I found the room with the correct number on the left. The door looked just like the one I remembered from 18 months earlier. There were all so nondescript; it was unclear if it was the same door or just an identical door. With my feet together and my fingers gripping my purse strap, I faced the door and held a stand-off with this inanimate object I was ready to kick if provoked. Staring at its blandness, the air conditioning flowing like a stream’s erratic current at my back through the early evening’s emptiness, I waited. Voices of fellow parents or employees heading home echoed. Do I just go in? Should I wait to hear back first?
After squeezing the minivan into an underground parking spot, I had texted to make sure they were still here. But I hadn’t heard. We had separated a couple of hours earlier so that I could go home to retrieve a change of clothes, a favorite blanket, and a stuffed toy for my stepdaughter who had been admitted for an appendectomy.
But why would I wait to go in? His last update said they were here. I pushed the door, and before stepping inside I could see it was an empty room. I could also see it was the same room as last time. Emotional vertigo took me back to the morning my son Riley was checking in for his sixth open-heart surgery. As I inched into the space, my eyes flashed through that long-ago morning--the kids sitting on the built-in sofa holding their stuffed animals, the spiral bound book of get-well-soon cards from classmates. A stack of consent papers on the table waiting to be signed. Then after a bit of horsing around, my boy saying goodbye to his siblings for what was supposed to be a day or two until he was stable enough for visitors.
After scanning through the memories, my eyes are pulled across the room to that other door, a one-way exit that launches children into operating rooms. There he had exchanged his pale red shirt and green shorts for a slightly too small hospital gown. There I had held him and kissed him and felt the sound of his sweet but scared 11-year-old voice reverberate in my ear for the last time. I listen hard to hear it now, but the soft whoosh of the a/c is the only sound. Chills course head to toe the way a shake cascades from head to tail on our dog.
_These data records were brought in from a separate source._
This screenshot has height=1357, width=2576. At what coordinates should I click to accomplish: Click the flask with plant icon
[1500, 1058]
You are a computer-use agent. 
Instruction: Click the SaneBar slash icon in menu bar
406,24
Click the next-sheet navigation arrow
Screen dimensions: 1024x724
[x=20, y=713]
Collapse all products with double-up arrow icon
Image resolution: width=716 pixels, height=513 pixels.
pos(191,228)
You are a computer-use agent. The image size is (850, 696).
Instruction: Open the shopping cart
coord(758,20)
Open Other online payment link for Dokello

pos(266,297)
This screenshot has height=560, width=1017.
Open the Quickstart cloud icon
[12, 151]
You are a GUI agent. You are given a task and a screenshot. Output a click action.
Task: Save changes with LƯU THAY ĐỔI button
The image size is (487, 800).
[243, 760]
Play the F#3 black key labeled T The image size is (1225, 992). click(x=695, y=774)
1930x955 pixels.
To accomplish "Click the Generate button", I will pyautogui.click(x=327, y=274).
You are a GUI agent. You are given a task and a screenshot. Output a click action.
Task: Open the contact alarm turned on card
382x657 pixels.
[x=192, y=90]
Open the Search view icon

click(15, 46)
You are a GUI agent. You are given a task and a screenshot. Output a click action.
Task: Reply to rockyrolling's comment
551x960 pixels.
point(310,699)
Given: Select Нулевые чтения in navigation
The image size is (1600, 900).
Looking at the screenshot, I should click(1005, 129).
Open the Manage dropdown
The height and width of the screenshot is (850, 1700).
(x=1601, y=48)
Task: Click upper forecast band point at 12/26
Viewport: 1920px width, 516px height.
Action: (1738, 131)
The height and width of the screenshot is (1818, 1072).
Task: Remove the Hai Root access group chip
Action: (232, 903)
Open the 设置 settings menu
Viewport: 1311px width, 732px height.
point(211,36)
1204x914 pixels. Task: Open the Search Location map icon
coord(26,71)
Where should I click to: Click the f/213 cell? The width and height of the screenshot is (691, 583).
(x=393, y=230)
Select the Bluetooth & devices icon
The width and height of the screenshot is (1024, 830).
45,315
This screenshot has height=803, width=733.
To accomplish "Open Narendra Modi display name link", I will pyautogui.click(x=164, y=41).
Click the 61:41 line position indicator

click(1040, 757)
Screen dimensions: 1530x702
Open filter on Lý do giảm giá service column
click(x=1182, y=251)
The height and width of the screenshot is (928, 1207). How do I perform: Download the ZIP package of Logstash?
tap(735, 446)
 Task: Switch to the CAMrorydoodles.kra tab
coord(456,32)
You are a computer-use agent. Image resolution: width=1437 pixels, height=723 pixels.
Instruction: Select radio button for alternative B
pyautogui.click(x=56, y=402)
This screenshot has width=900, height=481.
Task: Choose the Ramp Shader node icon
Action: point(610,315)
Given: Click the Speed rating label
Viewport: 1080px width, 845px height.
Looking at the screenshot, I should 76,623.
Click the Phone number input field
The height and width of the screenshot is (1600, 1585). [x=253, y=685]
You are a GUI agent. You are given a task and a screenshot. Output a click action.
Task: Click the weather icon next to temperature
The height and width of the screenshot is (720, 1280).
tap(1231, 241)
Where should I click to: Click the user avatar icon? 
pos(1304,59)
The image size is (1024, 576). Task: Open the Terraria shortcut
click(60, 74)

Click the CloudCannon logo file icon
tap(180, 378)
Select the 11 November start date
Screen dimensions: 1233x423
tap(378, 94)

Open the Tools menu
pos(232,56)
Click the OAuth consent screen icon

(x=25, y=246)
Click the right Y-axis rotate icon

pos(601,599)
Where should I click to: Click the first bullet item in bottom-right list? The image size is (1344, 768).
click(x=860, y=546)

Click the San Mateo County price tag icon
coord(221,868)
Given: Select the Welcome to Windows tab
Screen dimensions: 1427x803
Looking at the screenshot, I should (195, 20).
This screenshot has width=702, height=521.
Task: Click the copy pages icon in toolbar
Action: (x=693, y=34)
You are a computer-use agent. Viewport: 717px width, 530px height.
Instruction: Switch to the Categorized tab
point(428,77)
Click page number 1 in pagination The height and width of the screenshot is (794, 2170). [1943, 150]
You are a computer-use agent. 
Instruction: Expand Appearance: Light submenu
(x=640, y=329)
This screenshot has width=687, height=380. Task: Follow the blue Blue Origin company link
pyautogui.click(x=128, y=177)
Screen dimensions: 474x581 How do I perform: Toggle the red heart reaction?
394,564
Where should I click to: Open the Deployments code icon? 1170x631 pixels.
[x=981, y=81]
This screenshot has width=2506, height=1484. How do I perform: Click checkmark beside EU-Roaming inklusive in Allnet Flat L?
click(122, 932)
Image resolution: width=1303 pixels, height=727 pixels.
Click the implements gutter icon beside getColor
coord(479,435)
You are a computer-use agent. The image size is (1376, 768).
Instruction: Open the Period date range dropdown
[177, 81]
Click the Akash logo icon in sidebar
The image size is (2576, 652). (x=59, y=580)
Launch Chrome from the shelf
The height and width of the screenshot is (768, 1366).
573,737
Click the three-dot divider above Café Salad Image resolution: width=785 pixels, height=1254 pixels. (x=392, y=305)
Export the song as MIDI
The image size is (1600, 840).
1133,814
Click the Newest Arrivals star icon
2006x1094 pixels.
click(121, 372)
But this is not then. It’s clearly not then. It’s just me, and I’m teetering between last time and this place now, where my husband and stepdaughter were supposed to be. They must have passed through a while ago; the staff has left for the day. It’s after hours, and the emergency nighttime lighting makes the room feel sleepy, surreal with possibilities. My eyes linger on the squishy booth seating and the round tables with small chairs tucked in around them. It was the same. Of course it was the same.
My body sinks into the green built-in sofa, the one my children sat on together the last time they were all alive. I have an urge to lie down and lick it. To taste for memories of my son. Salt from his skin. Toothpaste from his face. The minty soap from his hands from our house. As the minute hand swings around the clock face, the minutes wrap around my limbs, holding me in the stillness of now and the trepidation of then.
Maybe none of it has happened yet, I wonder, letting my heartbroken mind wander to a place of possibility. Maybe he hasn’t had surgery yet. Maybe I am earlier than everyone else. Maybe they are parking the car and the children haven’t come in yet. Maybe he hasn’t spent the next eleven days dying yet. Perhaps there is still a chance to stop it, to undo the horrors of his broken body surrendering to its unfixable wounds. Who could tell with the same sofa and the same round table and same desk with the same wall clock? I’m sure they’ll be in soon. I must have come in early to be sure the Ativan was dissolved into my bloodstream before I had to reassure him that everything was going to be okay, before I had to tell him that I’d see him soon, before my fingers intertwined with his, before his arms circled, then squeezed my body for the last time.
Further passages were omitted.